I visited Bronx in New York City where the poor had been housed in what America calls housing projects. What these housing projects signify is another uncomfortable truth. Escapism is an uncomfortable truth, too.
In Utica, where I lived and wrote for a newspaper for a couple of years after finishing my master’s from Syracuse University, they would ‘comb’ Cornhill, a black neighborhood or a ghetto as the popular definition goes, each time there was an incident. They were humiliated, and they were full of rage. Rage is like a river. It will flow out.
So, there is rage on the streets. And it spreads like wild fire. And that’s how a river in flood behaves. But then, they control it, and the rage simmers.
In 2012, when I had come back from Philadelphia, I had written about my tryst with inner city. This was shortly after Travyon Martin’s shooting.
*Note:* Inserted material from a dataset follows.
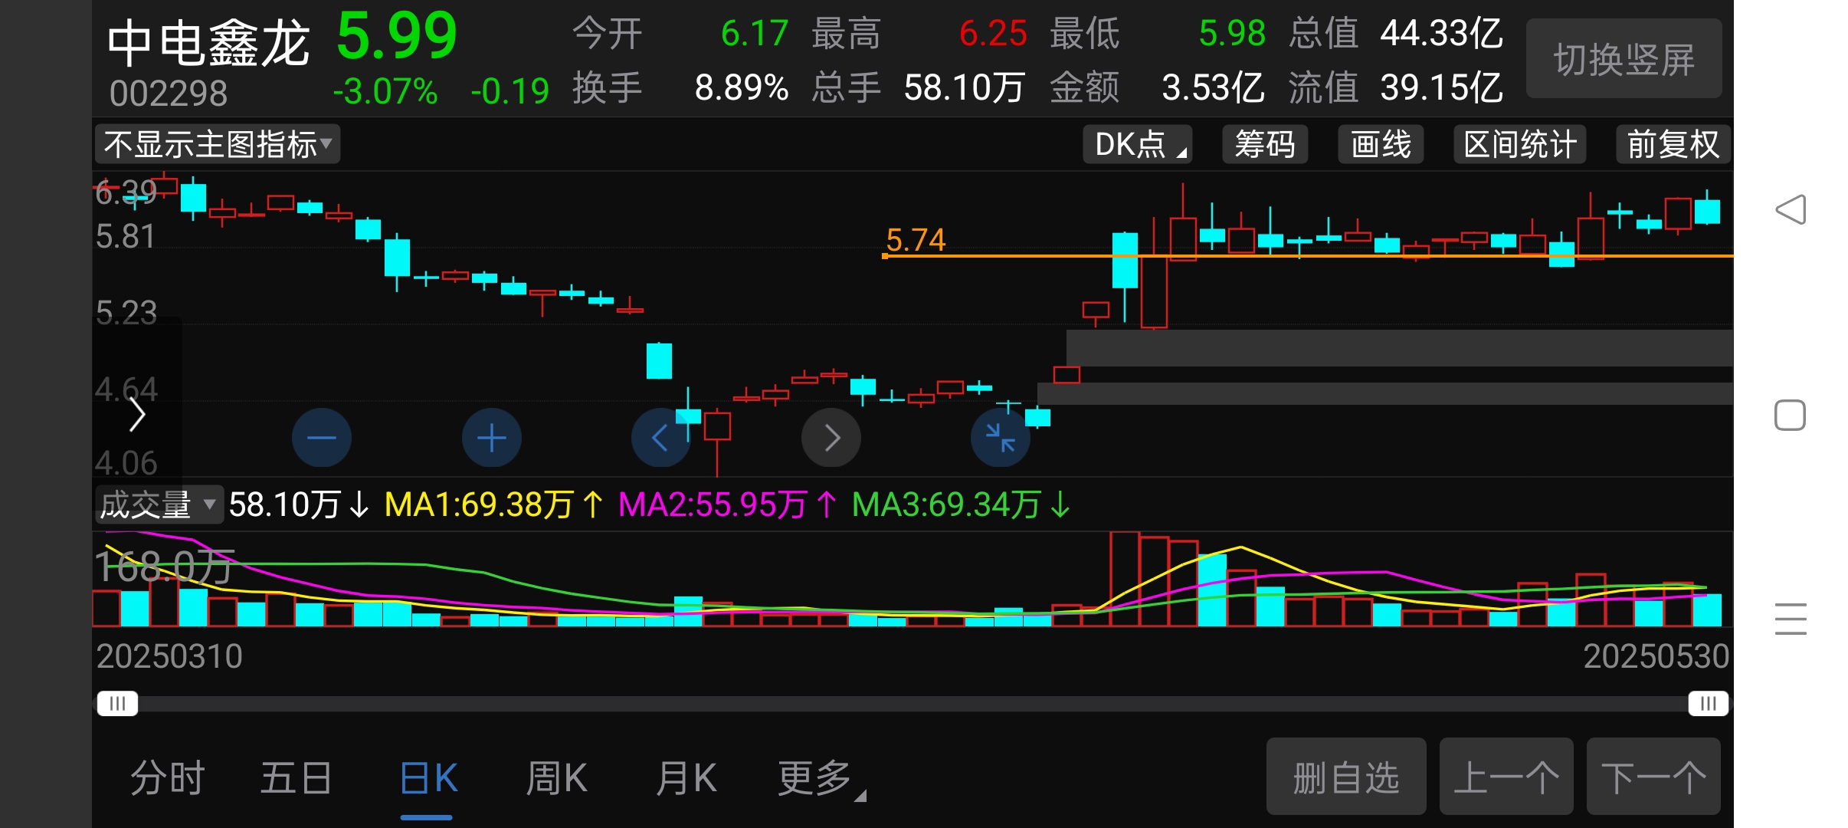Tap the zoom in plus circle icon

(491, 438)
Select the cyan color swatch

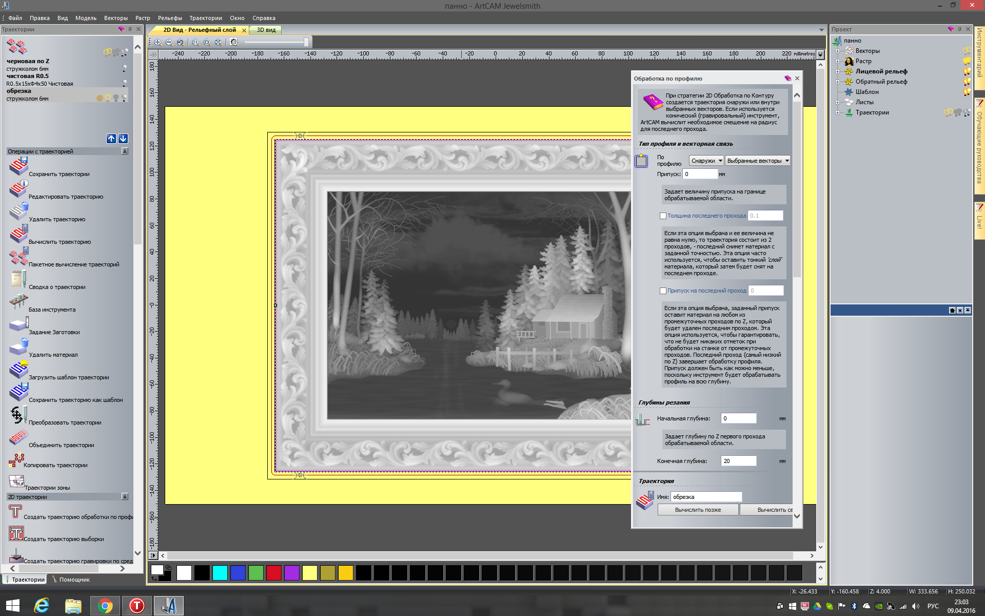(220, 572)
“On 26 February this year, a 17-year-old African-American teenager carrying iced tea and Skittles was fatally shot by a neighbourhood crime-watch volunteer in Florida. Flayed as a racial killing, Travyon Martin’s death sparked protests across America.
That night, Martin had worn a hoodie. The man who shot Martin, George Zimmerman, as reports suggest, already had a record of calling 911 on fears of African-Americans acting suspiciously, as he thought.
Many African-Americans wear hoodies. “You know, if I had a son, he’d look like Trayvon,” President Obama said almost a month later, “All of us have to do some soul-searching to figure out how does something like this happen.”
That was a gated colony. But not much has changed in ghetto America either, that forbidden territory for most of the rest. In Philadelphia, you see rows of crumbling blocks. The ones that are inhabited are in a shambles, with broken window panes and garbage bags piled high outside doorsteps. Everything looks broke, broken.
America was founded here, the city of the Liberty Bell, the city that first held a beacon for freedom, meritocracy and democracy, the city where ‘inalienable rights’ were agreed upon for all. But in its inner city, they’d tell you the system does little but perpetuate racism.” In the City of Brotherly Love.
I went again. Not to Philadelphia. But to Bronx. And to Harlem, and on the streets, if you had the time, and a notebook, they would tell you about their problems. I had too much time. I listened mostly, and for days, I’d roam the streets looking for stories.
It is sad but this time, the rage must not succumb to delusion, and perhaps, the world can then understand that it takes more than a liberal tag to let go of the suspicion of the other that doesn’t look like you, or belongs to a different space and context in history. Inequalities are a fact of life. But to perpetuate them is a choice.
We must listen more. We must love more. We must go out and find out more.
And again, I say this only because I have been there, lived there, and knew people in the inner city. That was the only place that let me in, and no, I wasn’t threatened.